Many of you loved our recent travel feature by Perth adventure woman Sue Glasfurd, in her mid 80s, who loves roaming the nation in her caravan, often with just her small dog for company. Sue’s been on the move again, this time to the Red Centre, for a camel race! Sue filed this report:
I’ve always wanted to go to the Uluru Camel Cup. This annual event has been going for ten years and at last I was going! So it was that I organised a small group of friends to join me.
Two arrived in a caravan, two arrived with tent and swags, and one arrived by plane landing at Alice Springs and then by coach to the Camel Farm camping ground. That made six of us in total, all intent on having fun and making our fortune.
To attend the event there was the usual entrance fee, then camel money needed to be purchased. Nothing could be done without camel money.
If we needed to bet, it was camel money we had to flash. If we wanted food or wine, camel money was required. If we wanted to purchase articles from the shop, again, camel money . Easy. Just go to the money changer and then we can throw camel money around like there’s no tomorrow.
More than 2000 from all over Australia descended on Yulara to attend this camel-fest, to watch the red dust fly as the camels raced around the track – an event like no other, a full moon, stars brightly twinkling in the sky and the mystical and colourful shape of Uluru as a backdrop in the distance.
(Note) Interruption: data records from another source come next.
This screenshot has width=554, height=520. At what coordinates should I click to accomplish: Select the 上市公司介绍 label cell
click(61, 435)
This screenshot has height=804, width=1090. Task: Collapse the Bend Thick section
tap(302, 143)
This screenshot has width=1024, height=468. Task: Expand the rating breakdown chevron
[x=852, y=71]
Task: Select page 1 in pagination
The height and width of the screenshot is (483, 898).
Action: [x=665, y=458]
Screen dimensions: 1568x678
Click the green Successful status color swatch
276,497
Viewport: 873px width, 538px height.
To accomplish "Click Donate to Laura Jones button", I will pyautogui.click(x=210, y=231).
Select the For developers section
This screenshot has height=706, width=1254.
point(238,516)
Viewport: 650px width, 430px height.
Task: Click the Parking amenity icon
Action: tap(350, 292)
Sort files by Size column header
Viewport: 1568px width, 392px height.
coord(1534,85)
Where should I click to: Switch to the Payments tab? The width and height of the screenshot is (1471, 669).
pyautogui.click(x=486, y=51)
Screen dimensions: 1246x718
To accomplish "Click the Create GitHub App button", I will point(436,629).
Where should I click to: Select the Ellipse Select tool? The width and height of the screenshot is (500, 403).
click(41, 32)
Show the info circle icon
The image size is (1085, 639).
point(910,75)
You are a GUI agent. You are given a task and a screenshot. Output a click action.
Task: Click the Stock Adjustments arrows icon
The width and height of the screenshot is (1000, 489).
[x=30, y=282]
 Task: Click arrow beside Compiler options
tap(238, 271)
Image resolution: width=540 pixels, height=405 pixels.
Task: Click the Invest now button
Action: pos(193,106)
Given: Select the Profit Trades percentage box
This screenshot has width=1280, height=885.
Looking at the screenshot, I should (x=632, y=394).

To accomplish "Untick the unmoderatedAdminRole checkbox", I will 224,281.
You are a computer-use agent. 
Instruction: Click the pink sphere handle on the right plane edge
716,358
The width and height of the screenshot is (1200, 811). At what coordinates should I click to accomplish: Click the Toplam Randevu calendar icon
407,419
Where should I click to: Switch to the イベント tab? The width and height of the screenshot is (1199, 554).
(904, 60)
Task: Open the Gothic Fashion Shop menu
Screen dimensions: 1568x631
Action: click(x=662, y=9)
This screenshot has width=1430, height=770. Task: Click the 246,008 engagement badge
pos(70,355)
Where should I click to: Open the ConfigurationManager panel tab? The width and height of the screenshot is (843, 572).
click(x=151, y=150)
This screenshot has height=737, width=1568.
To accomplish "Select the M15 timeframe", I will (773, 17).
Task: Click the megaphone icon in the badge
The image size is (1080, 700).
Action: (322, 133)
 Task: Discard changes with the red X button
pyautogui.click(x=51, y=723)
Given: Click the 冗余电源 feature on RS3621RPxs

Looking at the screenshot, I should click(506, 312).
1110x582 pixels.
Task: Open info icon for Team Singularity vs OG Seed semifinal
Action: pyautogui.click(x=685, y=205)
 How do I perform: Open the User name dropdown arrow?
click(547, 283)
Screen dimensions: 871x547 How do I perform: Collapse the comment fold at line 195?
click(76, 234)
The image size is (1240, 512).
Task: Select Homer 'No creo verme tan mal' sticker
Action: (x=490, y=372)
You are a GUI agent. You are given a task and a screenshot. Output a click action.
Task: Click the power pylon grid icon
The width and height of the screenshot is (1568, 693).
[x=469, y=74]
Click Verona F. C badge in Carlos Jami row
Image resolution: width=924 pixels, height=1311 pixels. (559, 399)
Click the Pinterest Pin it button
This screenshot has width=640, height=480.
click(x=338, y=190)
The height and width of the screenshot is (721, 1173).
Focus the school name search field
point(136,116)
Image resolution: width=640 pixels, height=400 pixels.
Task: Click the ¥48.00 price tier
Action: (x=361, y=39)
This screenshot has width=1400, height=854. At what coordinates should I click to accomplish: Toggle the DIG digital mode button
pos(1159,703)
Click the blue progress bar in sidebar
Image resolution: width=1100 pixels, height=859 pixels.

Now, I know a fair amount about horses and horse racing, that they are a majestic looking animal, that they’re intelligent and swift of foot, I know their form, their different breeds, their idiosyncrasies.
I am even not too bad at horse breaking with one on the go at the moment. My grandfather and great grandfather on my mother’s side of the family, the Dandaragan pioneering Roberts family, were breeders of race horses. One was even a winner at the Melbourne Cup during those early days, but of camels I know little. Perhaps I should have paid heed to my father’s side of the family?
My grandfather from this side of our family, Duncan John Glasfurd, was Chief of the Camel Corps in Somalia some time before World War One. That proves he would have known about camels!
Not only did he know camels, but he was famous in his own right as Director of Military Training for the whole of Australia just prior to that War. He was sent by Lord Kitchener to do that job. Then when the war started, he was sent to Mena in Egypt.
There he organised the training encampment for all those young Aussies who had excitedly signed up for a big adventure that was to become a disastrous war, nothing but hell on Earth. Again he rode and was in charge of training camels. Then on to Gallipoli as a Staff Officer for the Australian General Bridges, later becoming a General himself, but still retaining his love of camels.
And yet, with all this, I know nothing of camels.
Prior to placing a bet, I decided to check the ungainly creatures out, so wandered through the saddlery area and out to where the camels were stabled. It seems that camels are made of many left over parts of other animals all thrown together at random. Sometimes one and sometimes two humps, knobbly knees, legs that go every which way, paddy feet not hooves, shaggy coat, a face only a mother camel could love, a mind of their own, big grinding yellowed teeth, spit that could be shot out like a cannon ball at anyone they happen to dislike. Yes, that is a camel.
I checked them out, all males, albeit with two important male parts previously removed. All of them, it seemed to me, far to sleepy and dopey to race – just sitting there in the dirt grinding their teeth sideways and smiling to themselves. However one did take my fancy, a sneer on his lips, two wild eyes, a trifle frisky, with a nice manly name, Abdul.
While camels have a reputation as Ships of the Desert, and can travel for kilometre upon kilometre without water to drink, from what I witnessed, racing them can prove a horrible nightmare for handlers, trainers and riders – but they make wonderful viewing for spectators.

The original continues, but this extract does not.